The REAL fun began about 10 hours later, though, when the sweet, spicy smell of the roasting meat began to drift lazily through the apartment, coaxing us gently into the waking world with its savory fingers.
I am hard-pressed to find another reason that I would so cheerfully wake at 6:30 on a Sunday morning.
But, wake I did, and from then on the great chunk of meat required a bit more of my attention--though I'd covered it in foil, it needed basting (with bourbon and pan drippings) every couple of hours and a near-constant monitoring of its internal temperature. When it hit 200, I turned off the oven and let the meat cool down in tandem with it. This is key--the slow cooling helps keep the moisture in.
Once it was cool enough to touch, i went after it with a pair of forks (though not before i rather stupidly tried to remove it from the roasting pan using the bone as a handle--if your pork is cooked properly, the bone will just fall right out), shredding it into a savory filigree that went gorgeously with the Cross-Bronx barbecue sauce (so named because the flavors are a riff on the famous Manhattan cocktail, made ghetto fabulous by the use of black cherry soda), sticky onion relish, and copious quantities of liquor and good company.

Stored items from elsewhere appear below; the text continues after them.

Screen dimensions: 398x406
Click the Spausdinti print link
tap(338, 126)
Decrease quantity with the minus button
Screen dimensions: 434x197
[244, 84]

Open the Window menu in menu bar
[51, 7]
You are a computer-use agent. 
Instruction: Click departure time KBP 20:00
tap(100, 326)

So what did I learn? Pulled pork is awesome. Slow and low is key. There is something viscerally delightful about being able to subdue a cut of meat using a spoon. And bourbon makes everything better.
(but I already knew that.)
1 8-10 lb, bone-in pork shoulder, skin removed
½ part kosher salt
½ c brown sugar
2 quarts cold water
½ c spice rub
½ c brown sugar
½ kosher salt
36 hours before serving:
- prepare the brine.
- Place the pork shoulder inside a 2-gallon, zip-top bag
- Pour the brine over the pork, ensuring that it’s completely submerged.

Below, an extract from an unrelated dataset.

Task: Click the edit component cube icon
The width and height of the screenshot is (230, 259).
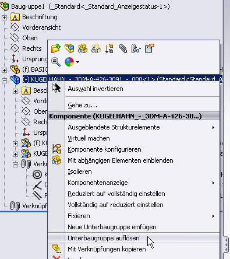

- Refrigerate for at least 8 hours, ideally for up to 24.
- Preheat oven to 225 degrees Fahrenheit. Place a shallow roasting dish filled with water on the bottom rack of the oven.

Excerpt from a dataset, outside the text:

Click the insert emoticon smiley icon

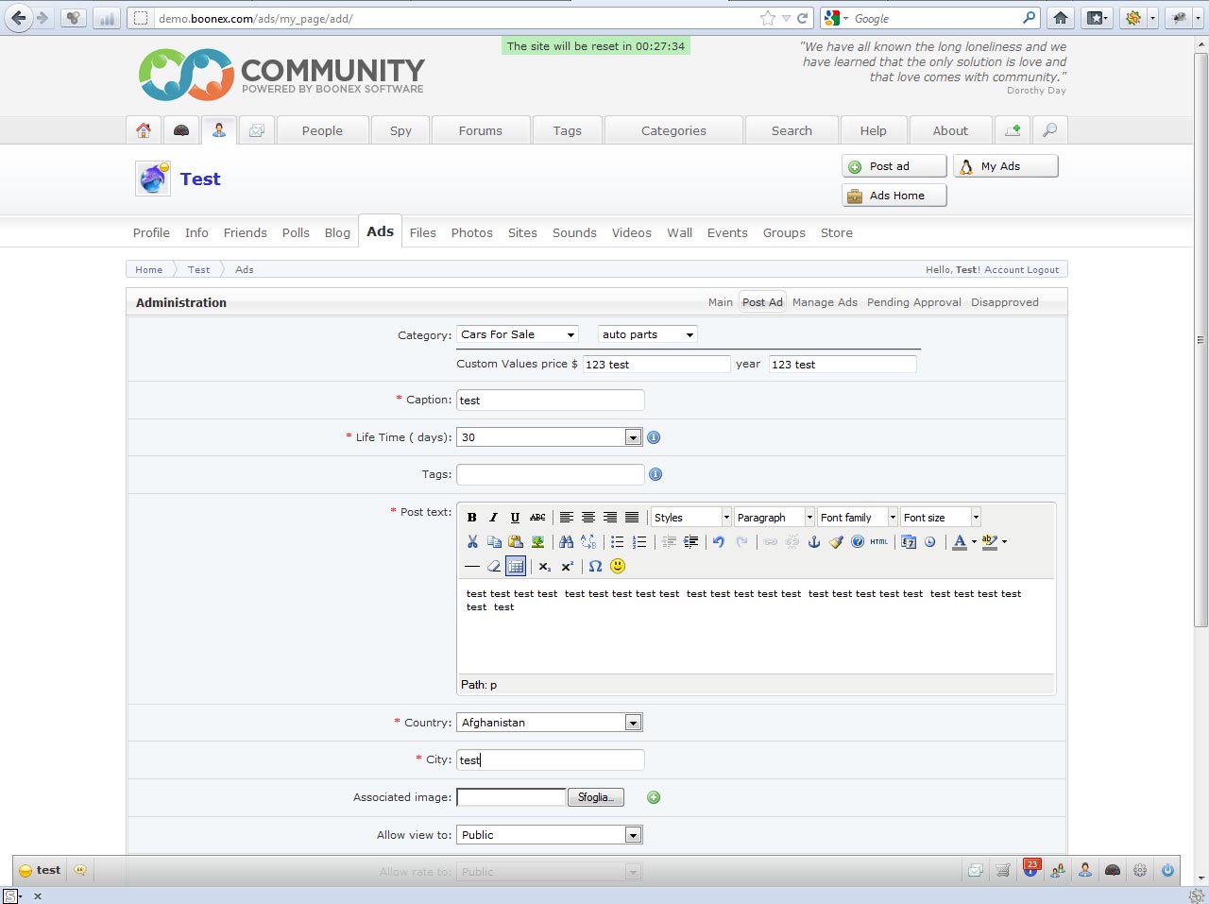tap(618, 566)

- Remove the pork from the brine and place in a roasting dish. Pat surface dry.
- Cover entire surface with remaining spice rub mixture—really massage it in, and be sure to get it inside/under any flaps you might encounter.
- Place in oven until the meat hits 200 degrees at the thickest part—approximately 1.5-2 hours per pound. Check on it every few hours to ensure that there is liquid in the bottom of the roasting dish; baste with this liquid (or, if you’re feeling feisty, add a little bourbon to the mix) every four hours or so. Remove the water pan from step one after it’s run dry.
- When the meat hits the target temperature, Turn off the oven. Loosely cover the pork, and allow to rest for two hours.
- Tear that sucker apart with forks. Serve it with the Cross-Bronx barbecue sauce.
CROSS BRONX BARBECUE SAUCE
1 c onions, finely chopped
2 cloves garlic, finely chopped
1 20 oz bottle of ketchup
½ c bourbon
½ jar cherry preserves
10 oz black cherry soda
¼ c orange juice
¼ c dry vermouth
¼ c balsamic vinegar
½ c brown sugar
- In a deep saucepan, sauté the onions in a few tablespoons of olive oil or butter over medium heat, until just translucent (about 6 min).
- Add the garlic; sauté for another minute
- Add ketchup, bourbon, preserves, soda, juice, vermouth, vinegar and sugar. Bring to a slow boil, then reduce heat to a simmer.
- Simmer until reduced by half, so it’s nice and thick.